**Extract:**
--- start ---

We have never paid cash dividends on our common stock and do not anticipate doing so in the foreseeable future. The payment of dividends on our common stock will depend on our earnings, financial condition, and other business and economic factors as our board of directors may consider relevant. If we do not pay dividends, our common stock may be considered less valuable because a return on a shareholder’s investment will only occur if our stock price appreciates.

  

We adopted a Rights Plan in 2010 which may discourage third parties from attempting to acquire control of our Company and have an adverse effect on the price of our common stock.

--- end ---

**Recorded information:**
--- start ---

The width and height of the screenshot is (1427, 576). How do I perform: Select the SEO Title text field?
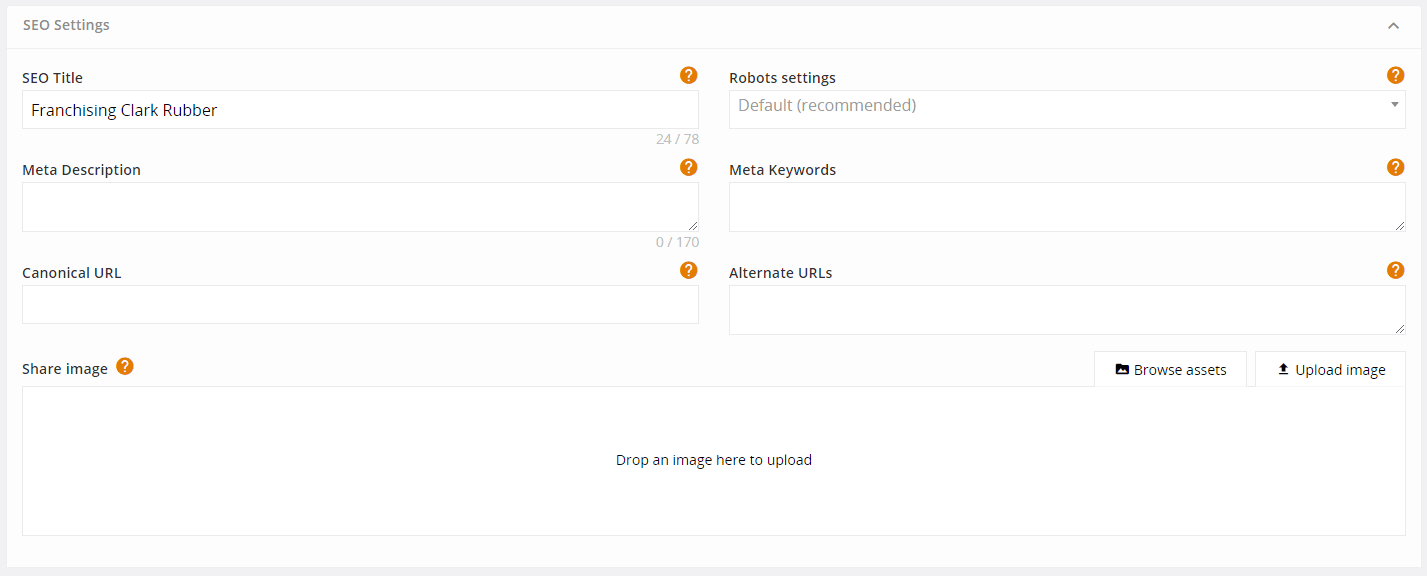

--- end ---

**Tasks to carry out:**
• 1. In the risk-factor extract, in what year was the Rights Plan adopted?
• 2. Rewrite the risk-factor extract from the words "We have never" through "our common stock.", replacing "board of directors" with "management team".
• 3. Carry the risk-factor extract further from its final sentence.

**Expected outputs:**
• 1. 2010

• 2.
We have never paid cash dividends on our common stock and do not anticipate doing so in the foreseeable future. The payment of dividends on our common stock will depend on our earnings, financial condition, and other business and economic factors as our management team may consider relevant. If we do not pay dividends, our common stock may be considered less valuable because a return on a shareholder’s investment will only occur if our stock price appreciates.

  

We adopted a Rights Plan in 2010 which may discourage third parties from attempting to acquire control of our Company and have an adverse effect on the price of our common stock.

• 3.
In November 2010, we adopted a rights plan (the “Rights Plan”) and declared a dividend distribution of twenty preferred share purchase rights for each outstanding share of common stock as of the record date on November 24, 2010. Each right, when exercisable, entitles the registered holder to purchase one-hundredth (1/100th) of a share of Series A Preferred Stock, par value $0.001 per shares of the Company at a purchase price of $18 per one-hundredth (1/100th) of a share of the Series A Preferred Stock, subject to certain adjustments. The rights will generally separate from the common stock and become exercisable if any person or group acquires or announces a tender offer to acquire 15% or more of our outstanding common stock without the consent of our board of directors. Because the rights may substantially dilute the stock ownership of a person or group attempting to take us over without the approval of our board of directors, our Rights Plan could make it more difficult for a third party to acquire us (or a significant percentage of our outstanding capital stock) without first negotiating with our board of directors. In addition, we are governed by provisions of Delaware law that may prohibit large stockholders, in particular those owning 15% or more of our outstanding voting stock, from merging or combining with us.

 

The provisions in our charter, bylaws, Rights Plan and under Delaware law related to the foregoing could discourage takeover attempts that our stockholders would otherwise favor, or otherwise reduce the price that investors might be willing to pay for our common stock in the future.

  

Offers or availability for sale of a substantial number of shares of our common stock may cause the price of our common stock to decline.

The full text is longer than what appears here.